初めての育児でどうしていいかわからない。育児書を読みながら一人で悩みを抱え込んでいました
- 子供を寝かしつけて、その間に夕食の準備。急がなければという気持ちと裏腹に、ついお酒に手が出てしまう
- 最初は、酎ハイ350ml1本だったのが、やがてストロング缶(9%)500ml3本に
お子さんが小学校低学年のキッチンドリンカーの架空体験談
子供が学校に行っている間に、家事と独身時代仕事で覚えたWebデザインの在宅ワークをすませる。

夫からは仕事はしないでくれと言われていた。しかし昔から打ち込んでいた仕事ができなくなるのは、とてもつらかった
- ランサーズやクラウドワークスからの受注なので収入はわずかだが充実感はあった。
- 最初は食事を作りながらだったが、そのうち食後も
- 子供をお風呂に入れられず、夫に説教されるようになる
- やがて仕事も家事も子育てもできなり、苦しさを忘れようと酔いつぶれるようになった。
そもそもキッチンドリンカーはほろ酔い状態で家事はできるのか?
冒頭でも書きましたが、
- お酒を飲みながら家事をすると問題があるのではないか?
- そもそも酔っていて家事ができるのか?
もちろん飲まないほうがいいのにきまっています。

しかし「少し飲んだ方が家事がはかどる」とよく聞きます
料理だけでなく、洗濯、掃除、子供の世話など。

飲みすぎればダメだけど、ほろ酔い状態のほうがうまくいくよ
以下の記事でほろ酔い状態では頭の回転が速くなる?」と書きました。
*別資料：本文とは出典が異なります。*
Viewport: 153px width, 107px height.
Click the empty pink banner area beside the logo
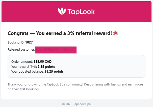tap(126, 11)
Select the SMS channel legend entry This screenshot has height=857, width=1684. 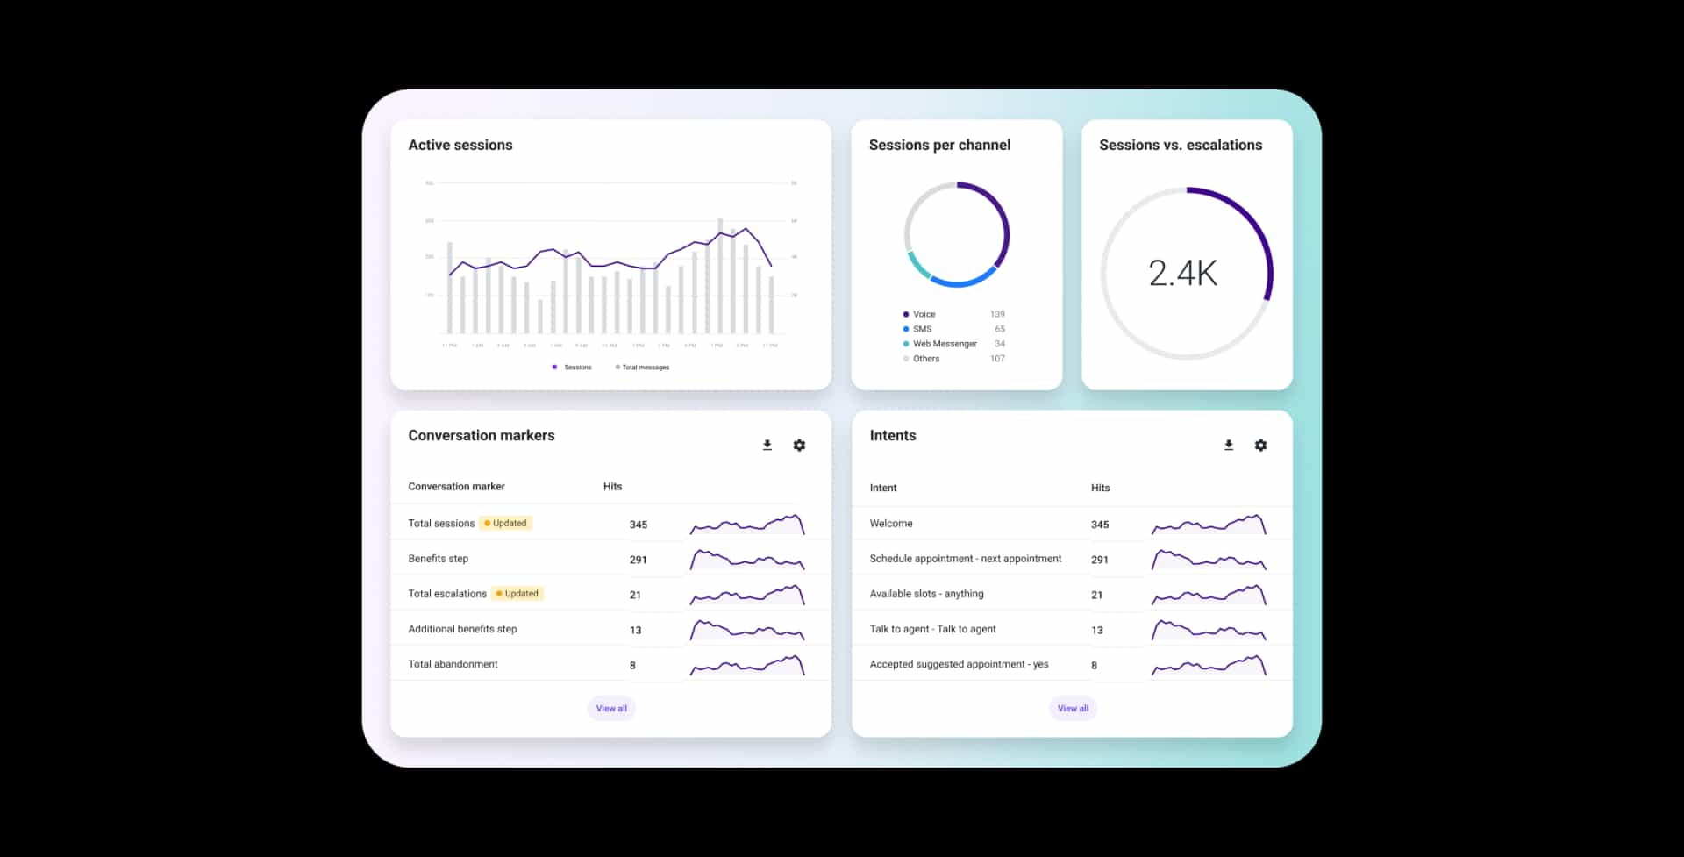click(x=922, y=329)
「少しの家事ならお酒を飲んでいても可能かもしれない?」ことを裏づけるかもしれません。

キッチンドリンカーは短期間で依存症になる
女性の体質はアルコールに弱い
女性の身体はお酒に弱いです。
- 肝硬変は男性より10歳以上も若く、飲酒量も半分程度であると研究で示されています。
- 女性の体と肝臓は小さいのでアルコールの分解スピードが遅くなります。
- 女性は体脂肪が多く、体内の水分量が男性より少ないので、血中アルコール濃度が高くなります。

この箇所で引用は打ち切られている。